» **Listed records**:
........

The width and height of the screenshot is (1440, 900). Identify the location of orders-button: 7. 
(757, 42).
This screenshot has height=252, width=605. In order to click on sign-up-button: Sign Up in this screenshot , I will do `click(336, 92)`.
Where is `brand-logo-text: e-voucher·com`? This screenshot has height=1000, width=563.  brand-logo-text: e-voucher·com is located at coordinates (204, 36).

........

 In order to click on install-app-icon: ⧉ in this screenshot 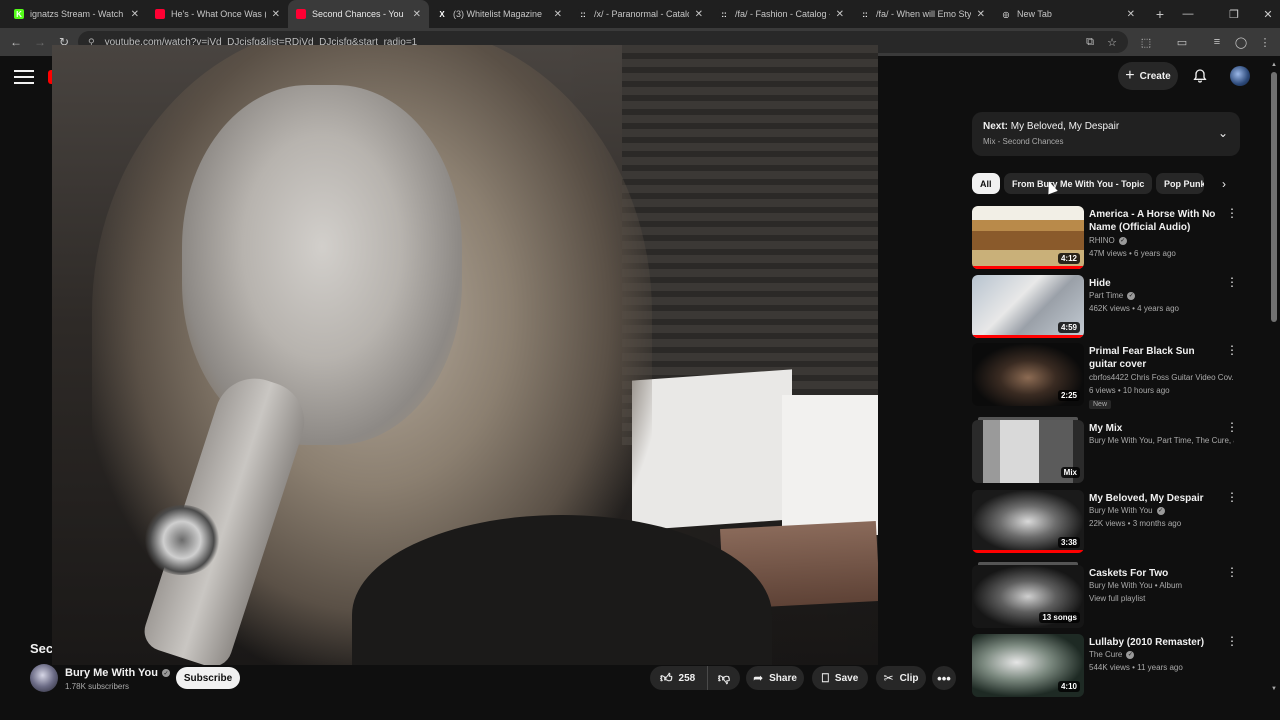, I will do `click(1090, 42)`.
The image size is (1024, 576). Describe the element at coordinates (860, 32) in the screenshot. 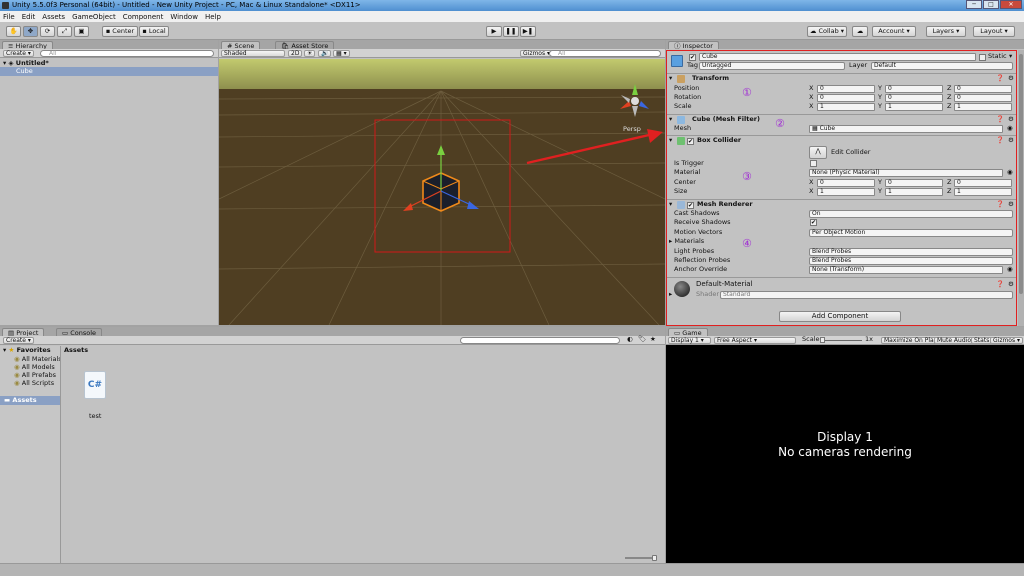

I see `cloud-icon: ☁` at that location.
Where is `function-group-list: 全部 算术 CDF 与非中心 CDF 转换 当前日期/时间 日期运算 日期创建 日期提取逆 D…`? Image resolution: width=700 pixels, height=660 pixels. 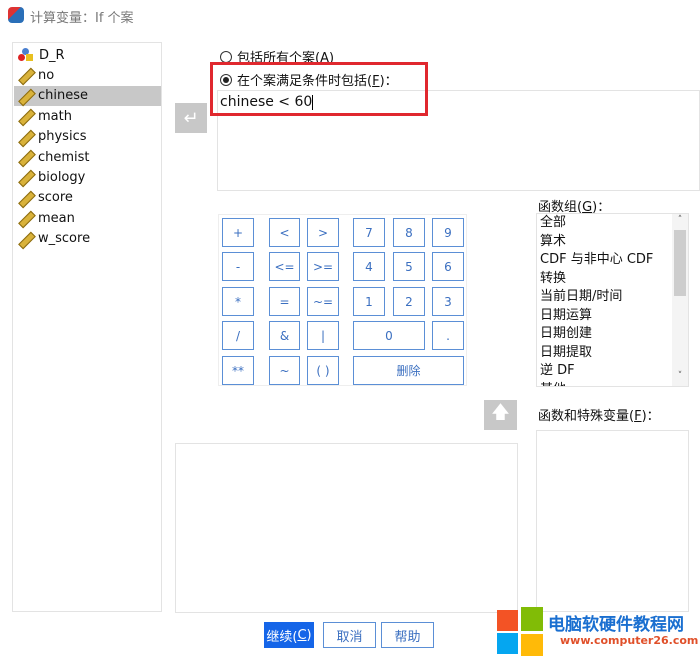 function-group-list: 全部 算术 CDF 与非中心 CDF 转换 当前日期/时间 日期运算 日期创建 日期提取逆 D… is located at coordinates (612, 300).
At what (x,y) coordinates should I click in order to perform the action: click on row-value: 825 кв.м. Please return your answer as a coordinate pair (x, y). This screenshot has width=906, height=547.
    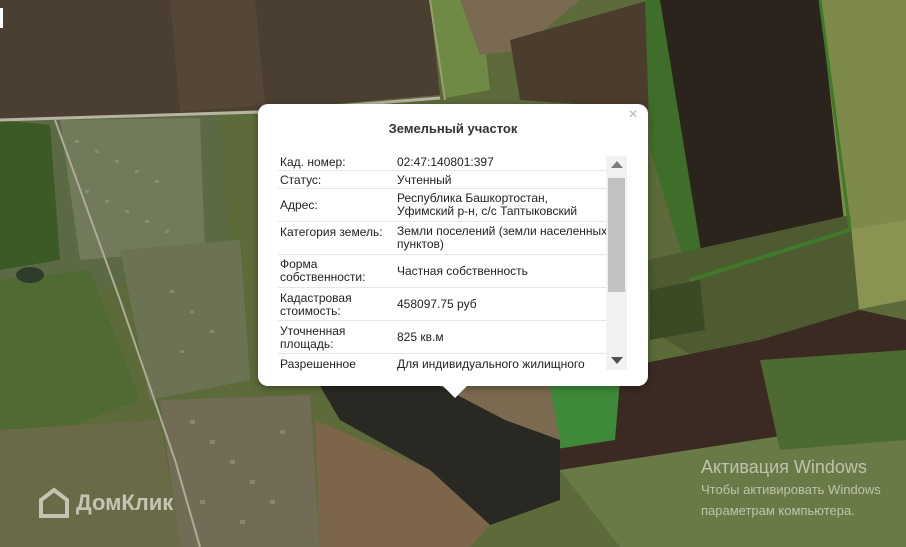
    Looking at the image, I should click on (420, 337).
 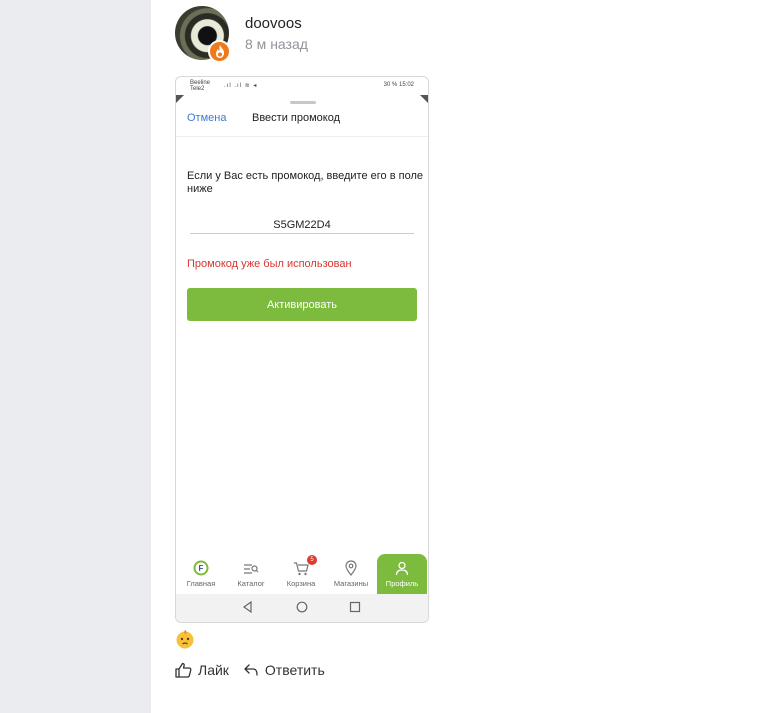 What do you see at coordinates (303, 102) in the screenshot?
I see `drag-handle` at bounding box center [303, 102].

........

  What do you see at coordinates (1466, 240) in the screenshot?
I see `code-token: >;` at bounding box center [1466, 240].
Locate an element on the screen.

........

» **Exercise details**: Print the stretch of lines from the one containing "The width and" through the one containing "coordinates (204, 36).", copying each line exactly as it appears.

» **Finished exercise**:
The width and height of the screenshot is (1440, 900). Identify the location of orders-button: 7. 
(757, 42).
This screenshot has height=252, width=605. In order to click on sign-up-button: Sign Up in this screenshot , I will do `click(336, 92)`.
Where is `brand-logo-text: e-voucher·com`? This screenshot has height=1000, width=563.  brand-logo-text: e-voucher·com is located at coordinates (204, 36).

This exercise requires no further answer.